→ EXERCISE DESCRIPTION
Each entry should appear in the answer exactly as written.

===

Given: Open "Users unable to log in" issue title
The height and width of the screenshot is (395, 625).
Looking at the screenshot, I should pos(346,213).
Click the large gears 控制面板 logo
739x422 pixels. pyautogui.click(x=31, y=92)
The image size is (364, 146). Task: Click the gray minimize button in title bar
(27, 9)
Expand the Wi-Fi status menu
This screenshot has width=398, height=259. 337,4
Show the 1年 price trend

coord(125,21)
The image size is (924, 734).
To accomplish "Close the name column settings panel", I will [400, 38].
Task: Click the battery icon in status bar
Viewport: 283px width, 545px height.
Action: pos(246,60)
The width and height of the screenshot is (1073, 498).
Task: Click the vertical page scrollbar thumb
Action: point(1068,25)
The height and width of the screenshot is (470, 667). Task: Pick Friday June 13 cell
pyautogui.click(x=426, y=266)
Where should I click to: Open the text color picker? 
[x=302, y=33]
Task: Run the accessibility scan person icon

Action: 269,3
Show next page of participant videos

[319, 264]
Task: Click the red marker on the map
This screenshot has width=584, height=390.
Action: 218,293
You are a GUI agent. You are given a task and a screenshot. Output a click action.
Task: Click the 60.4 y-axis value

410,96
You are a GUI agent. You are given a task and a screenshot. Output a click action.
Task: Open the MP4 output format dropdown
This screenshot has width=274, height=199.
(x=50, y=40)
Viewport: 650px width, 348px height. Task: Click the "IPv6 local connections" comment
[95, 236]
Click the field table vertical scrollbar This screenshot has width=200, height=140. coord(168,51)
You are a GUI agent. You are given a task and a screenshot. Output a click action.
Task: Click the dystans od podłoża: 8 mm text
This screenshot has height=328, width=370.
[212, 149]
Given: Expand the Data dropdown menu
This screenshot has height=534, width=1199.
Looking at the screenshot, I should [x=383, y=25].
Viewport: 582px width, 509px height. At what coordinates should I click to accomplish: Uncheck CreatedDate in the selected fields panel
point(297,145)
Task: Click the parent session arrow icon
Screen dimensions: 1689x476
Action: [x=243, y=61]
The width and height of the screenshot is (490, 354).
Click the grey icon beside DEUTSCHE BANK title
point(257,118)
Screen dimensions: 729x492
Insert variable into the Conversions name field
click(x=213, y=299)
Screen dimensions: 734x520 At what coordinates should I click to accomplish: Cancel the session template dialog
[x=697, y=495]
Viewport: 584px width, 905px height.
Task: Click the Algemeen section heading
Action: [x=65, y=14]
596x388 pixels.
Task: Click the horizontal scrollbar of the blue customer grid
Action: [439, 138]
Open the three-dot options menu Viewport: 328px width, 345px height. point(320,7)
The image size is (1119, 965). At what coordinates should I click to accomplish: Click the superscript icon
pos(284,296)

===

→ WRITTEN ANSWER
Given: Open "Users unable to log in" issue title
The height and width of the screenshot is (395, 625).
Looking at the screenshot, I should pos(346,213).
Click the large gears 控制面板 logo
739x422 pixels. pyautogui.click(x=31, y=92)
The image size is (364, 146). Task: Click the gray minimize button in title bar
(27, 9)
Expand the Wi-Fi status menu
This screenshot has width=398, height=259. 337,4
Show the 1年 price trend

coord(125,21)
The image size is (924, 734).
To accomplish "Close the name column settings panel", I will [400, 38].
Task: Click the battery icon in status bar
Viewport: 283px width, 545px height.
Action: pos(246,60)
The width and height of the screenshot is (1073, 498).
Task: Click the vertical page scrollbar thumb
Action: point(1068,25)
The height and width of the screenshot is (470, 667). Task: Pick Friday June 13 cell
pyautogui.click(x=426, y=266)
Where should I click to: Open the text color picker? 
[x=302, y=33]
Task: Run the accessibility scan person icon

Action: 269,3
Show next page of participant videos

[319, 264]
Task: Click the red marker on the map
This screenshot has width=584, height=390.
Action: 218,293
You are a GUI agent. You are given a task and a screenshot. Output a click action.
Task: Click the 60.4 y-axis value

410,96
You are a GUI agent. You are given a task and a screenshot. Output a click action.
Task: Open the MP4 output format dropdown
This screenshot has width=274, height=199.
(x=50, y=40)
Viewport: 650px width, 348px height. Task: Click the "IPv6 local connections" comment
[95, 236]
Click the field table vertical scrollbar This screenshot has width=200, height=140. coord(168,51)
You are a GUI agent. You are given a task and a screenshot. Output a click action.
Task: Click the dystans od podłoża: 8 mm text
This screenshot has height=328, width=370.
[212, 149]
Given: Expand the Data dropdown menu
This screenshot has height=534, width=1199.
Looking at the screenshot, I should [x=383, y=25].
Viewport: 582px width, 509px height. At what coordinates should I click to accomplish: Uncheck CreatedDate in the selected fields panel
point(297,145)
Task: Click the parent session arrow icon
Screen dimensions: 1689x476
Action: [x=243, y=61]
The width and height of the screenshot is (490, 354).
Click the grey icon beside DEUTSCHE BANK title
point(257,118)
Screen dimensions: 729x492
Insert variable into the Conversions name field
click(x=213, y=299)
Screen dimensions: 734x520 At what coordinates should I click to accomplish: Cancel the session template dialog
[x=697, y=495]
Viewport: 584px width, 905px height.
Task: Click the Algemeen section heading
Action: [x=65, y=14]
596x388 pixels.
Task: Click the horizontal scrollbar of the blue customer grid
Action: [439, 138]
Open the three-dot options menu Viewport: 328px width, 345px height. point(320,7)
The image size is (1119, 965). At what coordinates should I click to accomplish: Click the superscript icon
pos(284,296)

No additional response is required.